A group of Stanford students wants the faculty to look a little bit more like them. That is, more diverse.
Stanford’s undergraduate student body is 42.5% white. Its faculty, on the other hand, is 73% white. The faculty is 73% male — but nearly half of the students are female.
The students have formed a coalition, Who’s Teaching Us?, to start demanding visible change.
They’ve spent nearly two years mustering up grassroots support — which started after Stephen Hong Sohn, an English professor, was denied tenure in the spring of 2014.
“He was a vital mentor in the Asian American community,” said 21-year-old Jazlyn Patricio-Archer, a senior urban studies major.

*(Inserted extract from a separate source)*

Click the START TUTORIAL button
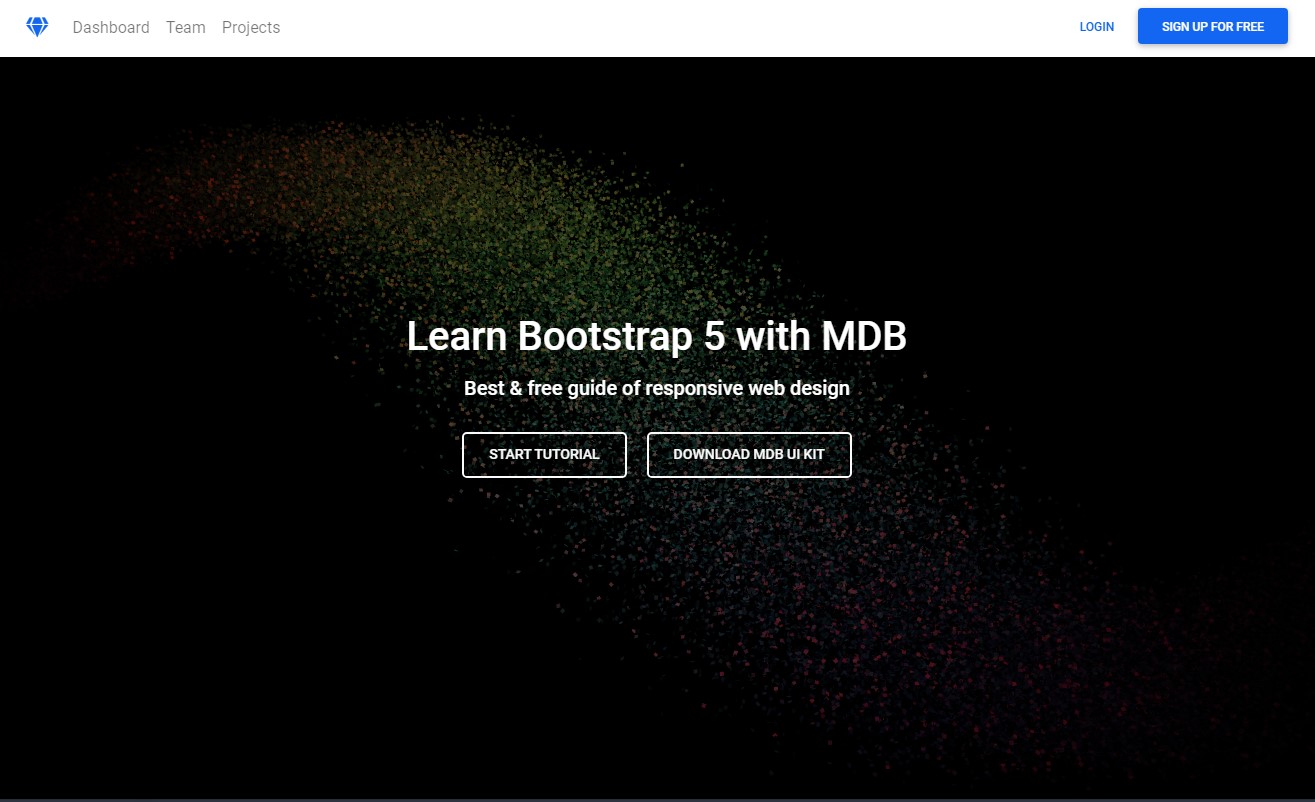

Patricio-Archer, who is half-white and half-Filipino, is one of the driving forces behind Who’s Teaching Us?.
“People started to realize there’s a huge problem in the retention of faculty of color and other marginalized professors,” she said.
Students banded together in the way they knew how: research. They took one-on-one meetings with faculty and held a town hall meeting in the fall of 2014 to solicit stories from students and faculty about their experiences at the university.
Jonathan Fisk, another member of Who’s Teaching Us?, said the lack of diversity in the Earth Systems department — his major — can impact the subject matter.
“On multiple occasions, eugenics gets brought up as a popular explanation for population growth,” said 22-year-old Fisk, who identifies as mixed race. “To any person of color in that class — which I know because I literally talk to everyone — we were all horribly offended.”
The coalition — which has more than 100 members — sent the administration a letter on March 14 with a list of 25 demands.
They want the administration to establish cultural humility training for all faculty by September 21. They’ve asked that Stanford divest in prisons (Columbia University was the first to do so in June 2015). They want the departments to be required to publicly release tenure data — broken out by ethnicity. They also want a transparent tenure process that explicitly values what faculty of color brings to students, like mentorship.
“We need the university do more, to do better, the letter read. “Our desire to better our university stems from our sincere respect and love for it.”
This “do better” request echos a sentiment that many have expressed about Silicon Valley, which is also struggling to move the needle when it comes to diversity.
Lisa Lapin, associate vice president of university communications, told CNNMoney that as of December 2015, the percent of female faculty members has slightly improved — from 27% to 28%. She said it’s important to look at faculty by rank. The fact that 39% of assistant professors are women shows that “our many programs to improve diversity are indeed working.”
After receiving the list of demands, the administration responded that many of the issues are also of “great concern” to the university.
It set up six tasks forces — covering everything from university curriculum to residential life — with faculty and students assigned to each.
President John L. Hennessy responded to the student coalition on March 28.
“Many of the issues you have identified are complex in nature and must be addressed through detailed analysis and thoughtful discussion,” wrote Hennessy.
In the meantime, the coalition is continuing to rally support among students. On Friday, the group expects more than 200 students to attend their Pack the NACC event, wearing black, to show support for their initiative. They’ve also started a Change.org petition. “We are committed to working with the administration,” added Patricio-Archer.